WHAT YOU WILL DO =>
Put the lines of the data below, starting with the line that contains "The height and" and going on through the line that contains "(1362, 720).", into a JSON list of strings, one string per line and no blank lines. Leave the pictures out of the list.

GIVEN DATA =>
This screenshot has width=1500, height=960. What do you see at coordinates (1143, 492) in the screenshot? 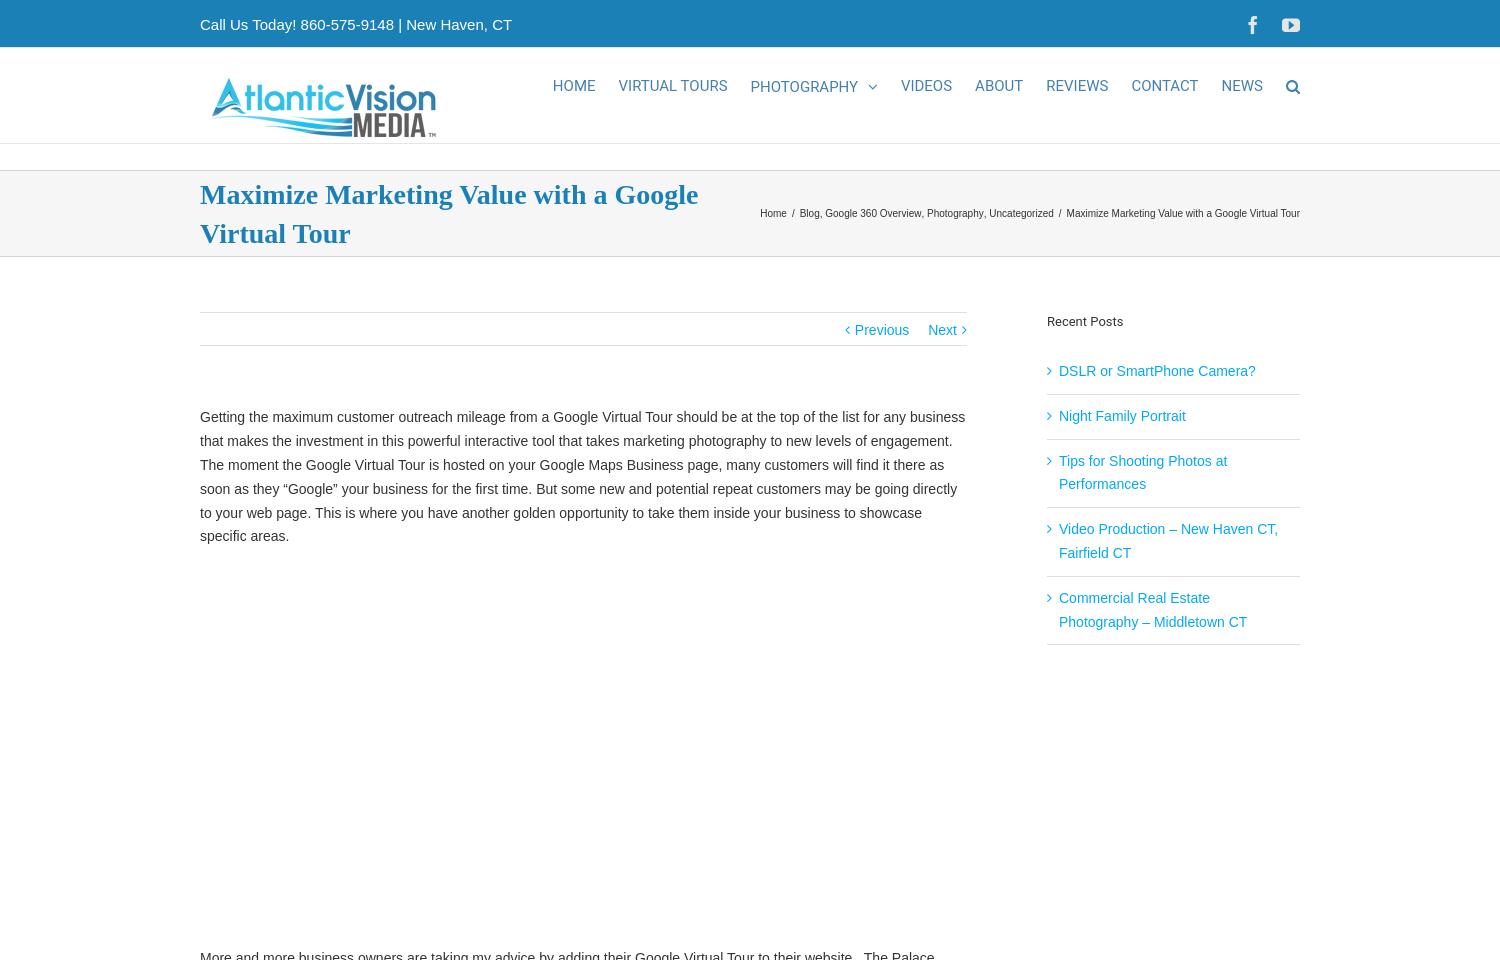
I see `'Tips for Shooting Photos at Performances'` at bounding box center [1143, 492].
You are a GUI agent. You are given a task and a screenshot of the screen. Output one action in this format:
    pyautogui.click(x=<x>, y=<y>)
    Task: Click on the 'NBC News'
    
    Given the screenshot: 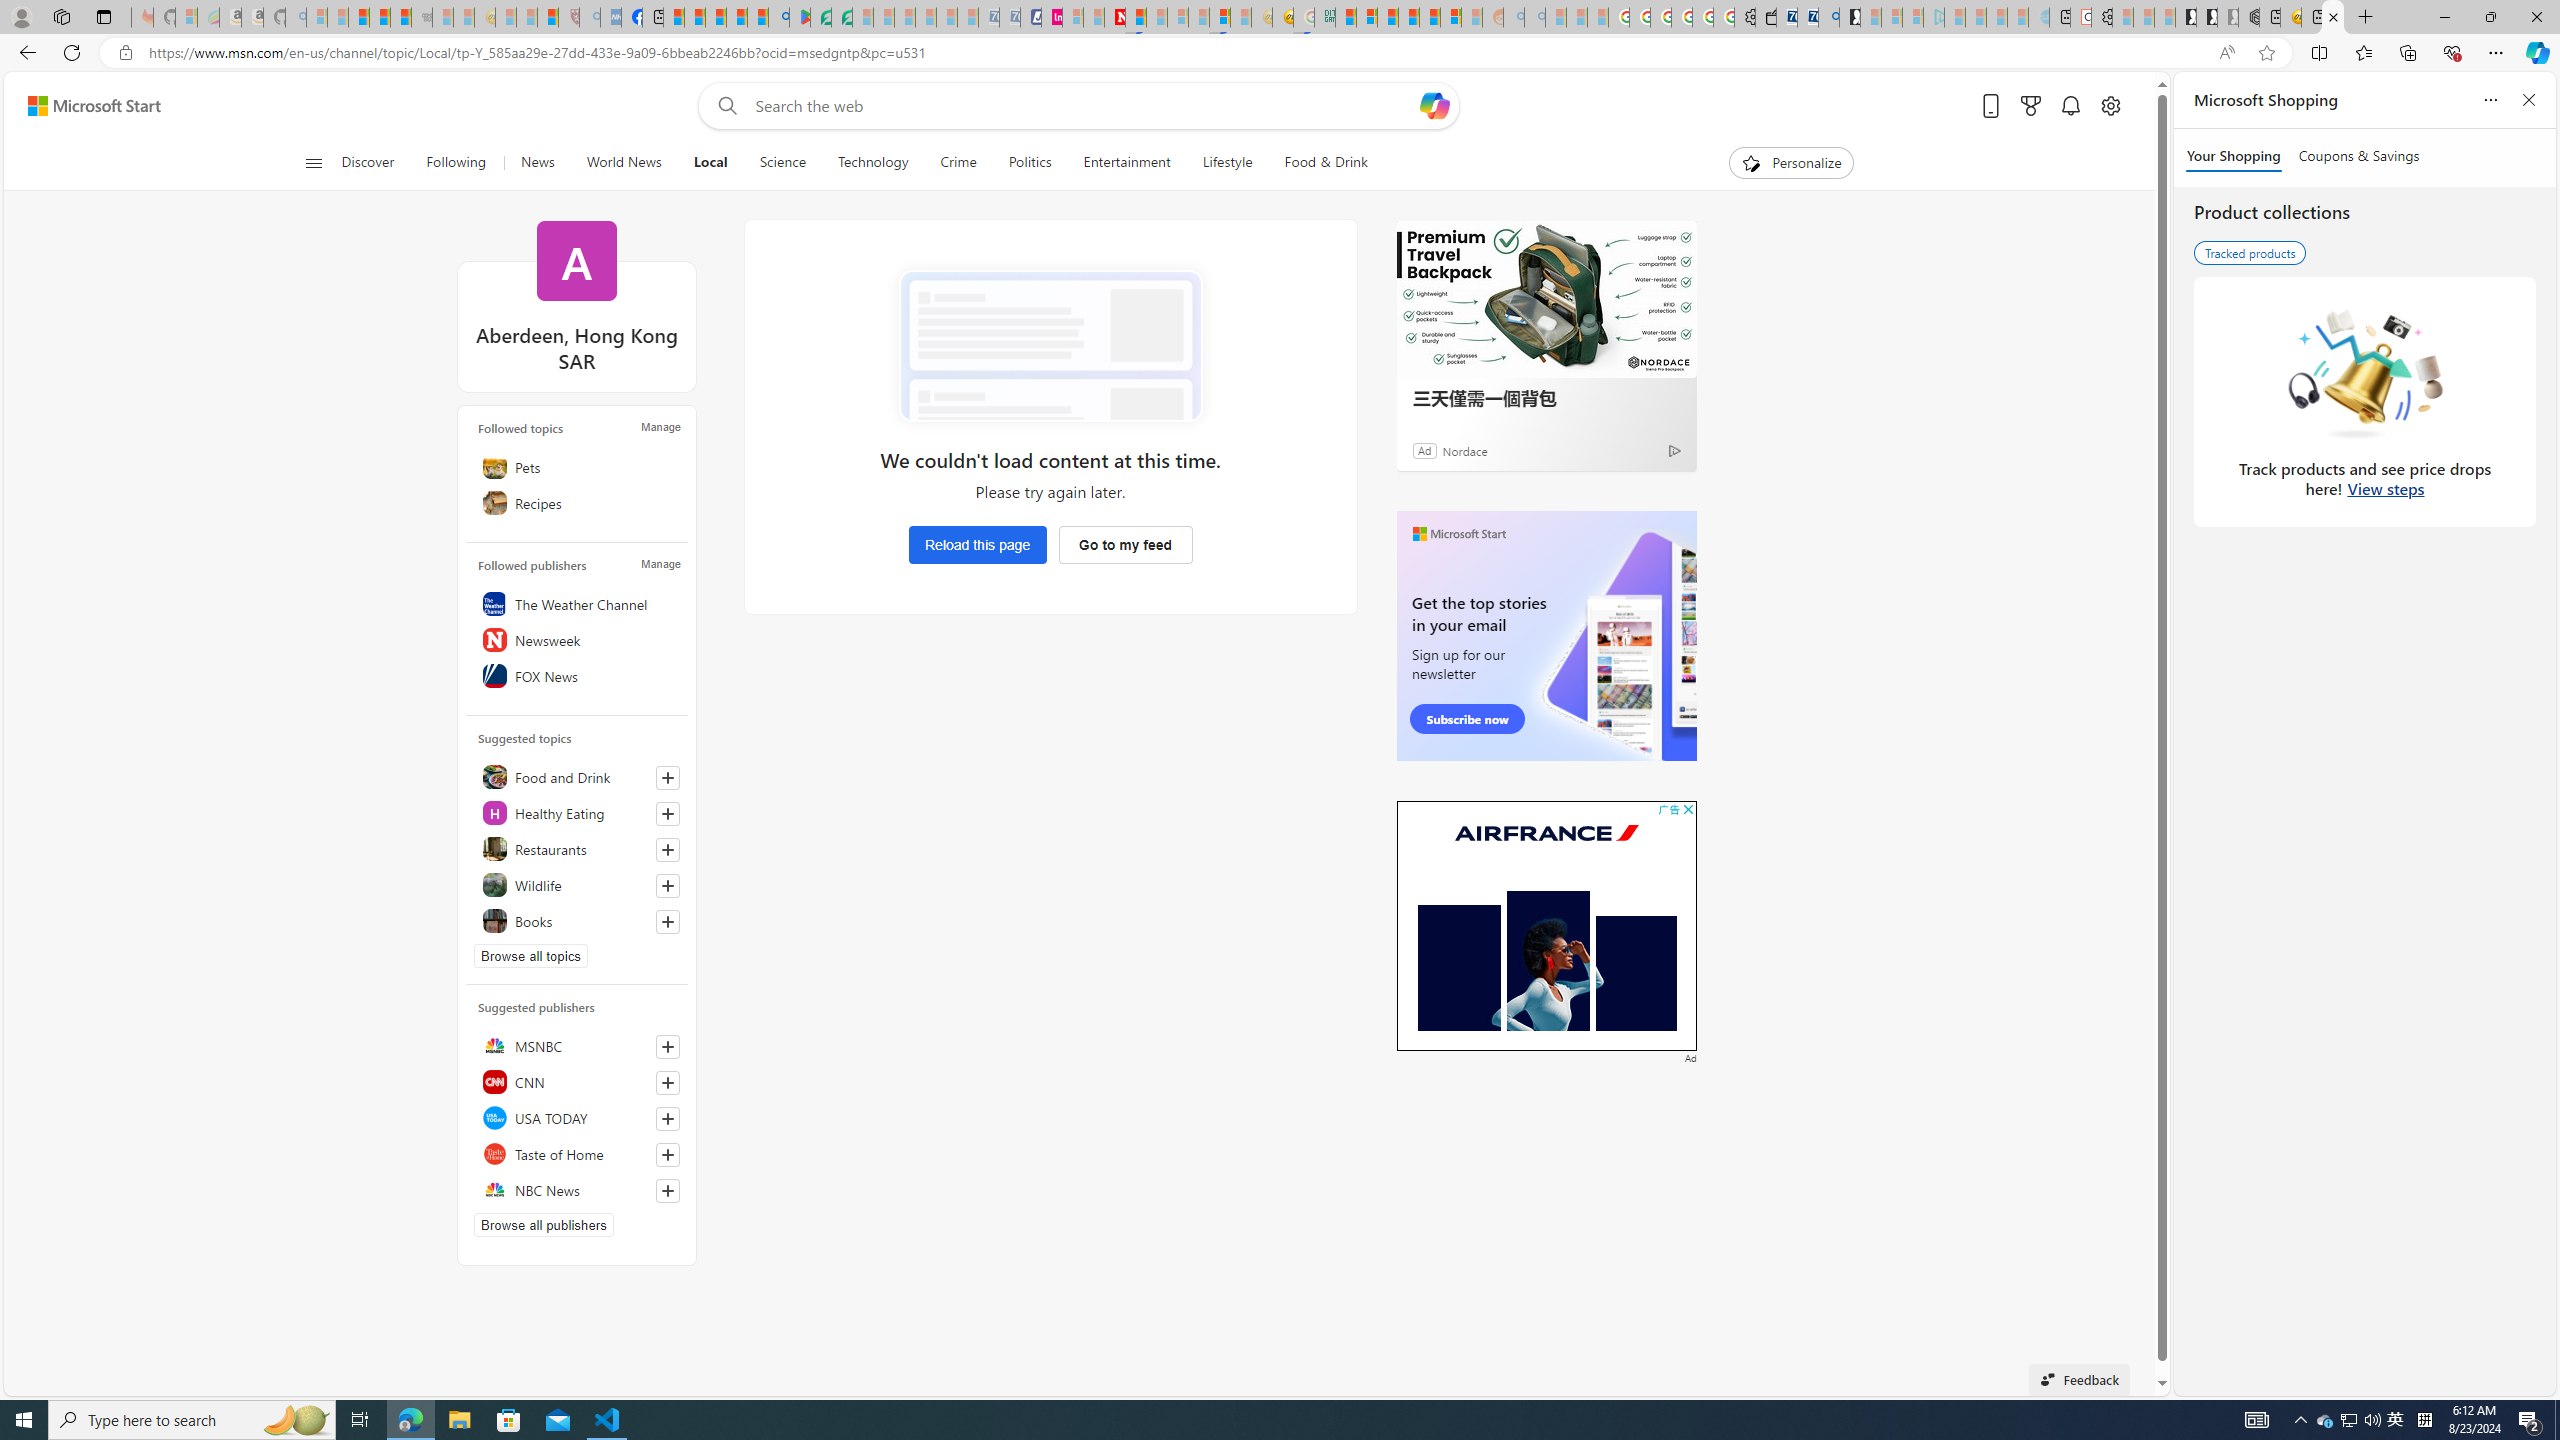 What is the action you would take?
    pyautogui.click(x=575, y=1190)
    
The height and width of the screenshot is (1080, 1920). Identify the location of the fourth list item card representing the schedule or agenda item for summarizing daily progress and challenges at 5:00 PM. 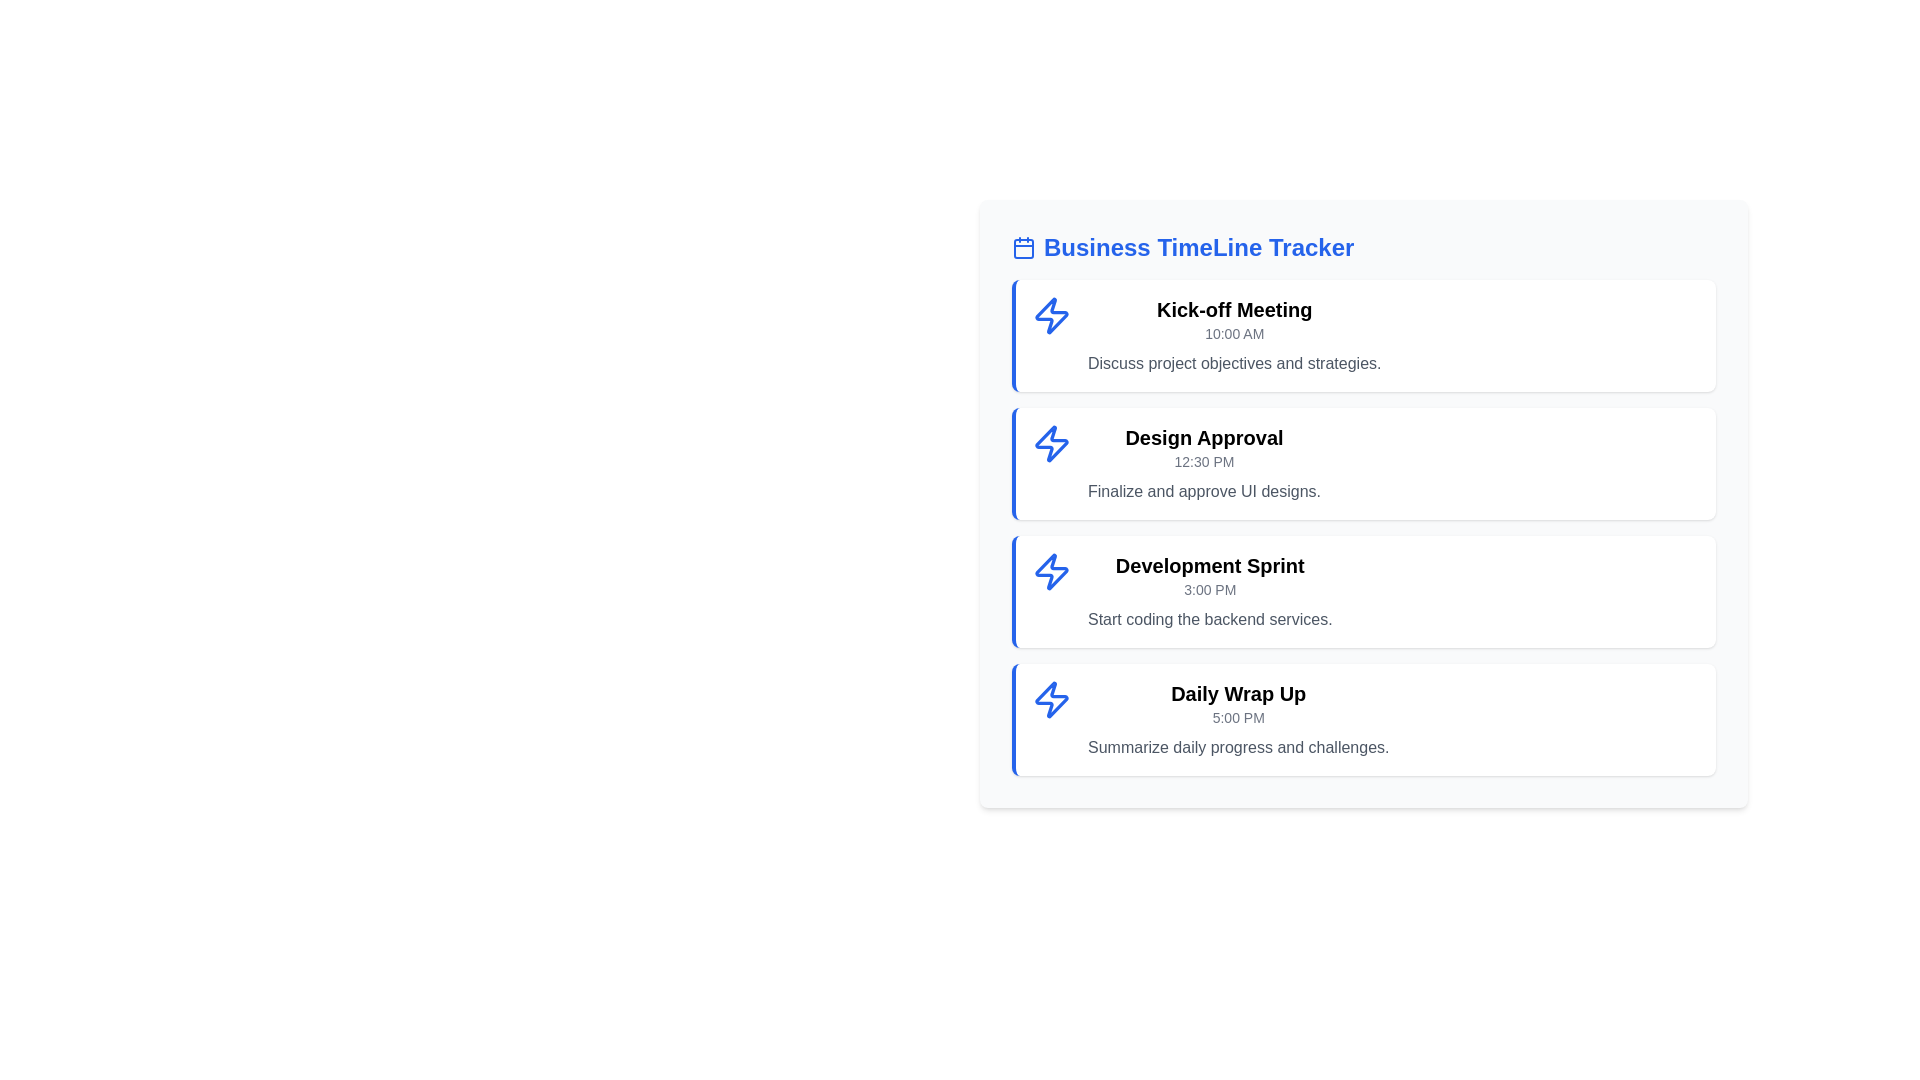
(1362, 720).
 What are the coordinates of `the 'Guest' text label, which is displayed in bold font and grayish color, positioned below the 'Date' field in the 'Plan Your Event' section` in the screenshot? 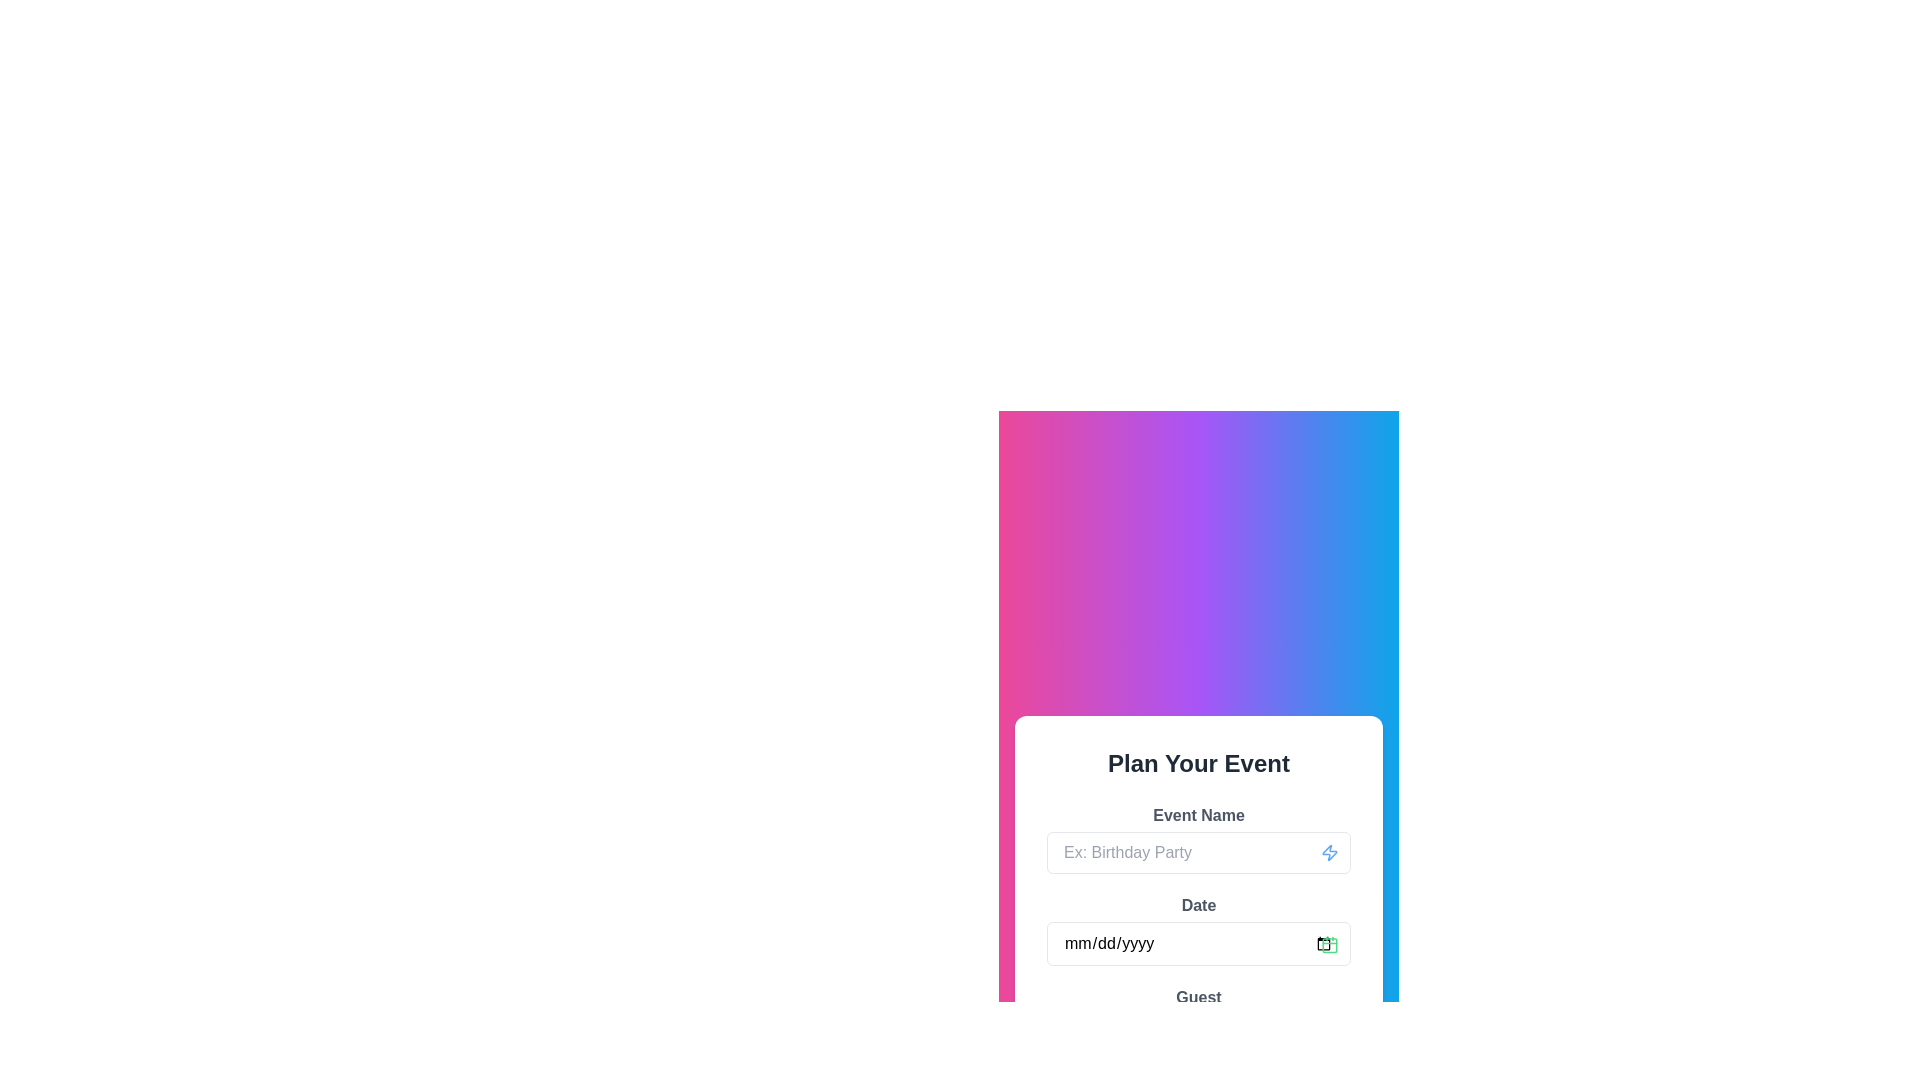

EXERCISE OUTPUT =>
[
  "The height and width of the screenshot is (1080, 1920). Identify the location of the fourth list item card representing the schedule or agenda item for summarizing daily progress and challenges at 5:00 PM. ",
  "(1362, 720)."
]